------ Interviewauszug
Um welche „großen Fragen der Menschheit“ geht es denn bei den Konzert-Lesungen?
Im Grunde sind es die Klassiker: Woher kommen wir? Wo gehen wir hin? Was ist der Sinn? Was kommt nach dem Tod? Dabei schwingt immer die Frage nach Gott mit, entweder ausdrücklich oder ohne Nennung Gottes. Denn auch Menschen, die nicht an die Existenz Gottes glauben, stellen diese Fragen, und das schon von Kindesbeinen an.

In welchem Alter beginnt das ?
Mein beruflicher Hauptbezugspunkt ist die Grundschulzeit, in der Kinder sehr intensiv fragen. Aber in Wirklichkeit beginnt das Fragen viel früher, nämlich sobald wir auf die Welt kommen – ohne Worte, durch Gesten und Blicke. Ein jüdisches Sprichwort drückt das sehr schön aus: „Am Anfang schuf Gott das Fragezeichen und legte es in das Menschenherz hinein.“

Wie geht man als Elternteil, Pate, Erzieherin oder Lehrer damit um?
------------
------ Datensatz
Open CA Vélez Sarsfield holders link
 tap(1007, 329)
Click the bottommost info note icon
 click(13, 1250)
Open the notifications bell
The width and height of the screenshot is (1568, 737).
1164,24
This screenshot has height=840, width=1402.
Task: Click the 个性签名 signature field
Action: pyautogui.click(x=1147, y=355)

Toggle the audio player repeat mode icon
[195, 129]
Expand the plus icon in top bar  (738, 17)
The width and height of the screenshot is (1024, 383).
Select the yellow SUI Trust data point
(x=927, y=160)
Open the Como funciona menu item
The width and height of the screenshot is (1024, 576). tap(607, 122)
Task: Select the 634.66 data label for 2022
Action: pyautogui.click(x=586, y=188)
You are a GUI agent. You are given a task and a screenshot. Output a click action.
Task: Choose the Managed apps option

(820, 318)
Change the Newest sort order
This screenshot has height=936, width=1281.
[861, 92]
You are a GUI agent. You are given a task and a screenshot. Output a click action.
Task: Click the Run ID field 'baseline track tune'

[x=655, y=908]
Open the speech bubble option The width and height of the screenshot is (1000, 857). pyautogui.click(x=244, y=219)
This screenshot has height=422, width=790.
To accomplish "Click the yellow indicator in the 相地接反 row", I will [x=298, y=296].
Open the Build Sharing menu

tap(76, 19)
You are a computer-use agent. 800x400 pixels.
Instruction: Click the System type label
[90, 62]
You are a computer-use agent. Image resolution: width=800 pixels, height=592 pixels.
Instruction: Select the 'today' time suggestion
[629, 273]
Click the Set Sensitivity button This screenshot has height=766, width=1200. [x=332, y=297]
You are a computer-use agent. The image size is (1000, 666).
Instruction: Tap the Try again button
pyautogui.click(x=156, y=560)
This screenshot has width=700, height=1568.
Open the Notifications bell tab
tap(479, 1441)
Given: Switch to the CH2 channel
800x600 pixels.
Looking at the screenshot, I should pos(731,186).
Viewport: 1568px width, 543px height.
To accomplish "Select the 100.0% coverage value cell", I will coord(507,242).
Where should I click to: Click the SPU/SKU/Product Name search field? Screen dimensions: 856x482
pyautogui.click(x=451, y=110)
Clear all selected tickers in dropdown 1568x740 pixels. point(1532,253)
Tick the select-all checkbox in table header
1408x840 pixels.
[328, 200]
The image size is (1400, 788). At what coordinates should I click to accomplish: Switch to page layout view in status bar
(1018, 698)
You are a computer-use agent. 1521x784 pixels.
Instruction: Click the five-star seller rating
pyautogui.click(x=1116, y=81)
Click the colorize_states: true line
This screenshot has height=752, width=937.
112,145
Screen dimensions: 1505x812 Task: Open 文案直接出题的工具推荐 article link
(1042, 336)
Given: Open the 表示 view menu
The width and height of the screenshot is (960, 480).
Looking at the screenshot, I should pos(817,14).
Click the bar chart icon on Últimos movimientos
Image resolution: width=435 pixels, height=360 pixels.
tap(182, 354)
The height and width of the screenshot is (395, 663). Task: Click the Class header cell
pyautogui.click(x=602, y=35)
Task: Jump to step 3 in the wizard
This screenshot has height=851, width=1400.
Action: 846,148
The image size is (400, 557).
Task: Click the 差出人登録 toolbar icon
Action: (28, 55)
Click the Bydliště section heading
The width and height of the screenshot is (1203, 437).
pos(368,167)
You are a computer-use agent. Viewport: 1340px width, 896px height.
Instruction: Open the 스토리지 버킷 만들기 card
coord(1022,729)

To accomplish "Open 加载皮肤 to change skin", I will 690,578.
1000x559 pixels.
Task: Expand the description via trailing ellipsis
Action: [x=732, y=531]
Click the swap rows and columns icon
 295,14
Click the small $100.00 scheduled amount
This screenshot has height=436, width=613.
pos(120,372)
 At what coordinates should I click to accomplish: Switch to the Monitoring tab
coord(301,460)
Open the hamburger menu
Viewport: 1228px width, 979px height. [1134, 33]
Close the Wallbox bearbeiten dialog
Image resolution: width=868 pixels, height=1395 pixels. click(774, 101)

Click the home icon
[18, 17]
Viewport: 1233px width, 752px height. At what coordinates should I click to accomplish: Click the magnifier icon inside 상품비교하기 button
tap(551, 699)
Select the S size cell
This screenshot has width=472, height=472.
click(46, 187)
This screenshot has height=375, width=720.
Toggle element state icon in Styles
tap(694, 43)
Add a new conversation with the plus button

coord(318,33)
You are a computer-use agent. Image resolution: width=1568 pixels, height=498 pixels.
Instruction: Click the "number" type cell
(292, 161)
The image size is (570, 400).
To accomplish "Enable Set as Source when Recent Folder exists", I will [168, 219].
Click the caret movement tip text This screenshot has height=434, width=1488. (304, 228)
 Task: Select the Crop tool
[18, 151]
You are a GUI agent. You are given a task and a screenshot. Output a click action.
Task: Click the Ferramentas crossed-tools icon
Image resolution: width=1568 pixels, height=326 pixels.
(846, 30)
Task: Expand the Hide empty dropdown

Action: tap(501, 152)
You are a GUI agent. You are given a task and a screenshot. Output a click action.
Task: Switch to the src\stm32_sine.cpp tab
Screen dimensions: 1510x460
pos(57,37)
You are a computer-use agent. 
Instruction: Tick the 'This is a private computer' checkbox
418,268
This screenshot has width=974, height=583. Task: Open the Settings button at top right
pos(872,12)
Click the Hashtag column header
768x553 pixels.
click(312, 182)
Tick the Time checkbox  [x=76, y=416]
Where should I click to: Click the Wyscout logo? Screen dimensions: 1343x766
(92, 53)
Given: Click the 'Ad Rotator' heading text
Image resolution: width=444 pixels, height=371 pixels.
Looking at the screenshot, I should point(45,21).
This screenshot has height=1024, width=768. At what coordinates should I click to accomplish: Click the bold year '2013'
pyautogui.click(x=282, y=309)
------------
Aufgaben:
A: Welche Antworten liefert der Interviewauszug auf diese Fragen?
(i) Welche Fragen nennt die befragte Person als die Klassiker?
(ii) Welcher Lebensabschnitt ist ihr beruflicher Hauptbezugspunkt?
(iii) Wodurch fragen Menschen, bevor sie Worte haben?
B: Kannst du den Interviewauszug über die großen Fragen der Menschheit nach seinem letzten Satz fortführen?
Die Zeilen des Datensatzes spielen hierfür keine Rolle.

Lösungen:
A:
(i) Woher kommen wir? Wo gehen wir hin? Was ist der Sinn? Was kommt nach dem Tod?
(ii) Die Grundschulzeit.
(iii) Durch Gesten und Blicke.

B:
Zunächst einmal ist es wichtig, die Frage als solche anzuerkennen und wertzuschätzen. Und dann gemeinsam nach Antworten suchen. Dabei haben wir als Erwachsene ein ganz anderes Wissen; das bedeutet aber nicht, dass wir fertige Antworten geben. Es geht darum, sich gemeinsam auf die Suche zu machen und Antworten anzubieten, die zum Weiterfragen verleiten. Denn erst das Weiterfragen macht eine wirklich große Frage aus.

Wie ist nun mit dem Ursprung der Welt oder dem Bösen?
Abschließend beantworten können wir das nie, aber junge Menschen haben das Recht, dass wir Antworten anbieten – auch wenn es beim Stammeln und Suchen bleibt. Auf die Frage nach dem Bösen können wir zum Beispiel sagen, dass das der Preis der Freiheit ist. Kinder können mit dieser Dialektik – dass wir nur gut sein können, weil wir auch böse sein können – sehr gut umgehen.

Und wenn wir selbst sprachlos sind?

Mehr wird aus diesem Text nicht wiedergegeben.